NC-81
13.12.2021
Chi l’avrebbe detto che Vejano, un piccolo borgo nella macchia del viterbese, sarebbe diventato casa e fonte di ispirazione per il cinema di due dei più promettenti registi italiani della loro generazione. Matteo Zoppis e Alessio Rigo de Righi in quelle campagne c’erano stati per la prima volta nel 2013 per girare Belva Nera, un breve documentario nel quale gli abitanti del borgo raccontavano la loro esperienza con una pantera, o meglio, con la possibilità che un animale così pericoloso fosse realmente stato avvistato in quella placida valle. Insieme alla divertente indagine sulla bestia ne affiorava da subito un’altra, più appassionante e cruciale, riguardante le persone che popolavano quei luoghi e il loro modo di vivere, tramandare saperi, fondare comunità a partire dalla condivisione di storie, immaginari e sistemi di credenze.
I racconti di questi pittoreschi cowboy, anziani pastori, cacciatori dai riflessi ormai lenti e altri individui dalla verace saggezza contadina costituivano anche la narrazione de Il Solengo, opera del 2015 in cui un mosaico di voci ricostruiva la solitaria vita di un uomo misterioso, vissuto in paese nei primi decenni del secolo scorso e da molti a Vejano ritenuto pazzo. Con maggiore evidenza e compiutezza rispetto al primo film, Il Solengo rifletteva sul grigio confine che separa la verità dal suo racconto, la realtà dalla sua contraffazione, eleggendo quel territorio incastonato tra le colline ad affascinante miniera di favole, simbolo di un vivere altro e sorpassato, oltre che di una cultura lontana, folkloristica, forse meno sofisticata di quella in cui oggi ci troviamo immersi ma di certo non meno capace di donare senso al mondo.
Ciò che nei primi due lavori era invisibile, affidato all’oralità e relegato fuori campo - l’oggetto dei discorsi degli anziani e gli eventi dei racconti narrati - assume primaria importanza e diventa il cuore del film in Re Granchio, primo lungometraggio di finzione di Zoppis e de Righi. Prodotto da Ring Film, presentato all’ultima Quinzaine di Cannes e adesso in sala in Italia, il film racconta un’altra leggenda di Vejano ma stavolta dà corpo alla parola, permettendo all’immagine di sovrastarla e di mettere in scena quel che gli uomini raccontano nel casolare di caccia di uno di loro mentre mangiano e bevono vino. Torniamo così indietro nel tempo e assistiamo alla vicenda di Luciano (Gabriele Silli), un giovane sbandato vissuto in quella terra sul finire dell’Ottocento e costretto a scappare a causa di un terribile incidente dopo che il suo amore per Emma (Maria Alexandra Lungu), la figlia del pastore, gli aveva reso ostile il potente principe del borgo. Emigrato nella Terra del Fuoco e assunta l’identità di un prete missionario, Luciano andrà poi in cerca di un prezioso tesoro nascosto anni prima dal capitano di una nave naufragata. La sua ultima speranza di salvezza sarà affidata alle mosse di un granchio e insidiata fino alla fine da spietati cercatori d’oro.

Informazioni riportate.

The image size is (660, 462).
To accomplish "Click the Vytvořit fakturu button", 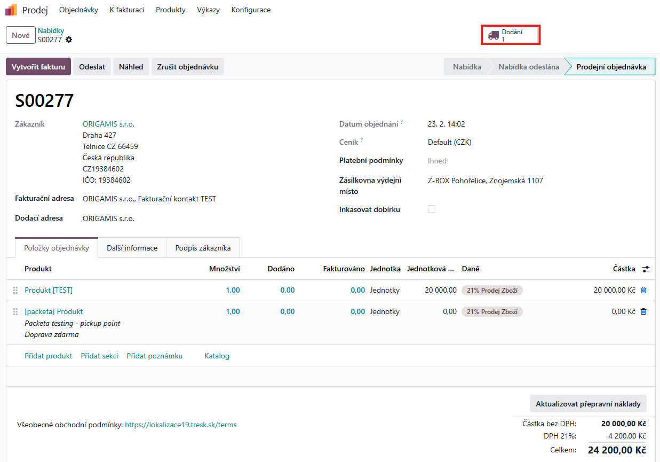I will pyautogui.click(x=38, y=67).
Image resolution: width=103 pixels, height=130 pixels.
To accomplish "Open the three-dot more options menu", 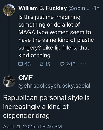I will click(83, 64).
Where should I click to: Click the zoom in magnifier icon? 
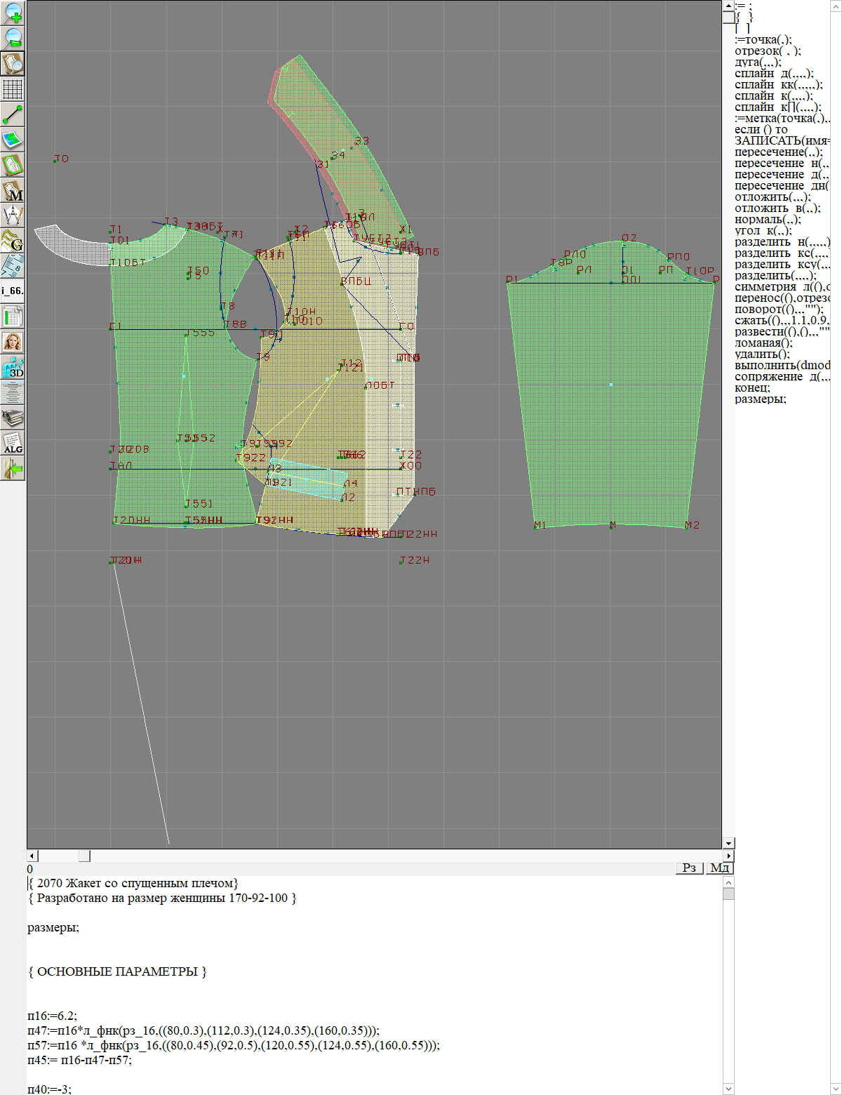click(13, 13)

Attività da svolgere.
A. Elenca i titoli di tutti i film di Zoppis e de Righi citati nel brano su Zoppis e de Righi.
B. Rispondi alle domande seguenti in base al brano su Zoppis e de Righi.
(i) In quale anno i due registi si recarono per la prima volta nelle campagne di Vejano?
(ii) Quale società ha prodotto Re Granchio?
(iii) In quale terra emigra Luciano?
C. Prosegui il brano su Zoppis e de Righi a partire dal punto in cui si interrompe.
Le righe non hanno alcun ruolo in questo lavoro.

Soluzioni delle attività.
A. Belva Nera, Il Solengo, Re Granchio

B.
(i) Nel 2013.
(ii) Ring Film.
(iii) Nella Terra del Fuoco.

C.
Cosa di questa vicenda sia reale e cosa invece sia stato inventato dagli uomini del paese davanti al fuoco non è dato saperlo. Come ogni mito anche Re Granchio ha un suo abisso, una sua assurdità che ne rende insieme scandaloso e possibile in ogni tempo l’accadere. Proprio questa oscena indeterminatezza, oltre alla folgorante bellezza materica delle inquadrature e al tragico ritratto del protagonista - un disgraziato braccato in ogni dove dal suo destino - assicurano al film un fascino di rara inquietudine per il panorama italiano. Per quanto la storia riveli sin da subito la sua radice regionale, il respiro epico del film e una coerente idea registica permettono ai suoi personaggi di rendersi universali, senza per questo divenire vuote astrazioni o semplici figure letterarie. Luciano è quindi il folle di Vejano che osò ribellarsi alla legge del principe, la superstizione raccontata al tavolo in un pomeriggio di pioggia, ma anche e soprattutto l’incarnazione di una parabola paradigmatica e per questo slegata da vincoli temporali. La sua sofferenza e il suo sbandamento ricordano quella degli accattoni pasoliniani, così come del resto sembra accomunare questi due giovani autori al regista di Medea l’obiettivo di erigere un’arte libera ma statuaria, in grado di tenere insieme pathos umano e riflessione sul linguaggio, rigore espressivo e stilizzazione formale, attraverso la commistione di racconto popolare e tragedia classica.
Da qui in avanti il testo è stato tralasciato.